══ GIVEN RECORDS
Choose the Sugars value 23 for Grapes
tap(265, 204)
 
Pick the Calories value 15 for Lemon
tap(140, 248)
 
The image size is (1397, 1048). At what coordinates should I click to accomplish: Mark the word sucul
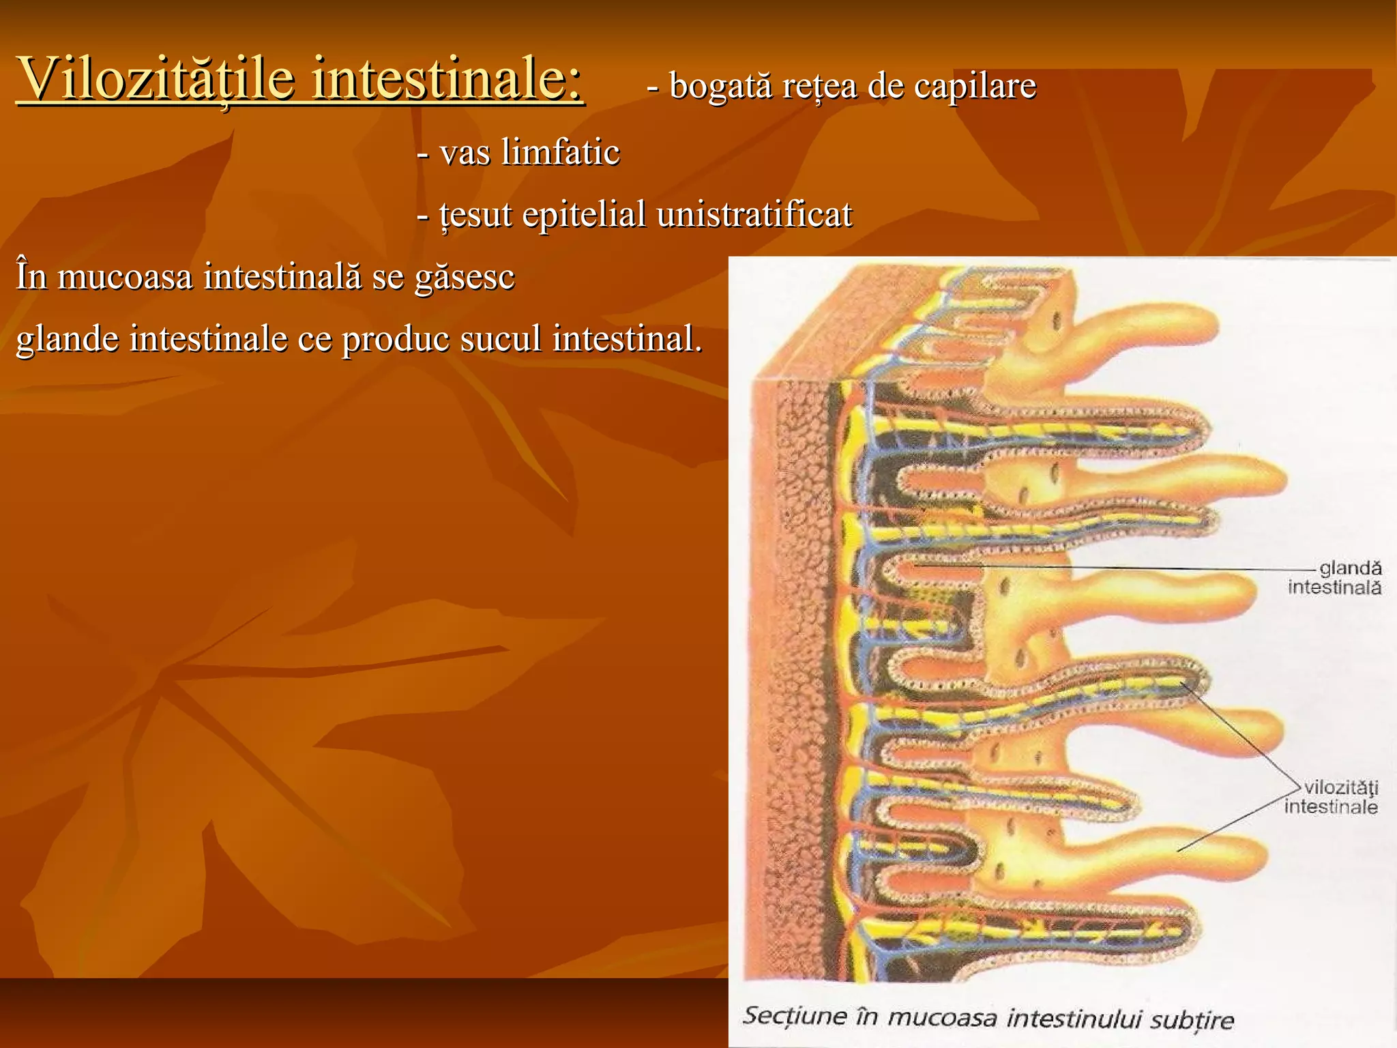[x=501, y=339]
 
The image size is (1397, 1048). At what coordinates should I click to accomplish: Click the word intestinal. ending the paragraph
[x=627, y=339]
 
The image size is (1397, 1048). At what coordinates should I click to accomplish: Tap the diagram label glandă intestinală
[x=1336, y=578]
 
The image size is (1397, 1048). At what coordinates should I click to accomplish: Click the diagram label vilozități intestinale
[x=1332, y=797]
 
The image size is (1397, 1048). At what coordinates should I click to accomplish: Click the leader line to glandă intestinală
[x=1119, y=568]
════
══ GIVEN RECORDS
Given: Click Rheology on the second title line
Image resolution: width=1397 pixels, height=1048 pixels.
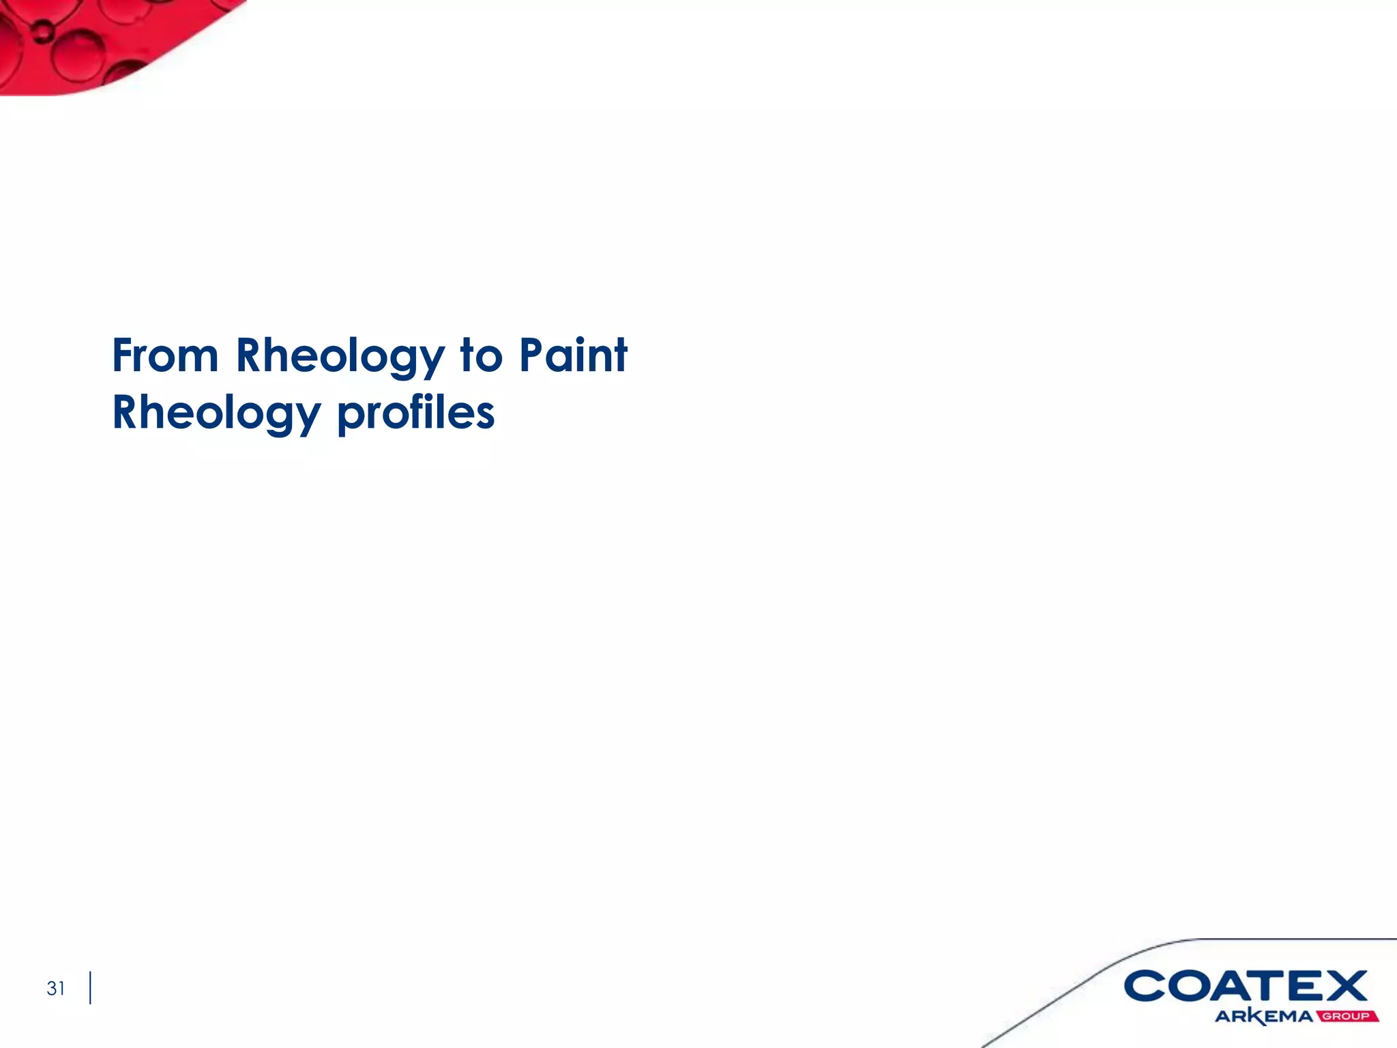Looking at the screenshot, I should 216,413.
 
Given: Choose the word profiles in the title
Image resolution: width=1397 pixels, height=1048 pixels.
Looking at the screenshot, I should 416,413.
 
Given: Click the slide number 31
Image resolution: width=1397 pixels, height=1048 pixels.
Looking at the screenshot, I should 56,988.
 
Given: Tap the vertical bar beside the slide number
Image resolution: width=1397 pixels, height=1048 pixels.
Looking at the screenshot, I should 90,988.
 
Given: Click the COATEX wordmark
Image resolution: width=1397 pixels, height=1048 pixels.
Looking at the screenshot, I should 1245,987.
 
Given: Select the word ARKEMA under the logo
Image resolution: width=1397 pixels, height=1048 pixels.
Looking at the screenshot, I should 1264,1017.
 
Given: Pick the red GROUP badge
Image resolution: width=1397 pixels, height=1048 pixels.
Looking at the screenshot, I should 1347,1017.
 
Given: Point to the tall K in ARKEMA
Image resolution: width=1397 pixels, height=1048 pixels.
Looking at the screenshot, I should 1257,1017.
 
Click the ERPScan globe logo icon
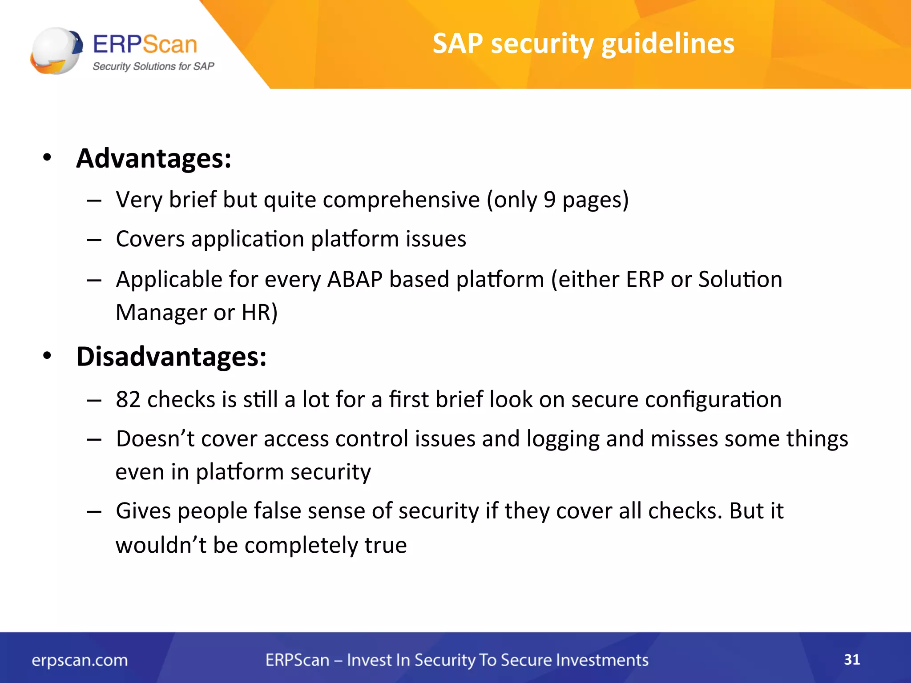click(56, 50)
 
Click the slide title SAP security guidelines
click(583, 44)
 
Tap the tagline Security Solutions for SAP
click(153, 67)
════
SHORT EXERCISE: Tally the lines in the items above that contain the word "size", and reply with that number alone.

RESPONSE TO THE EXERCISE: 5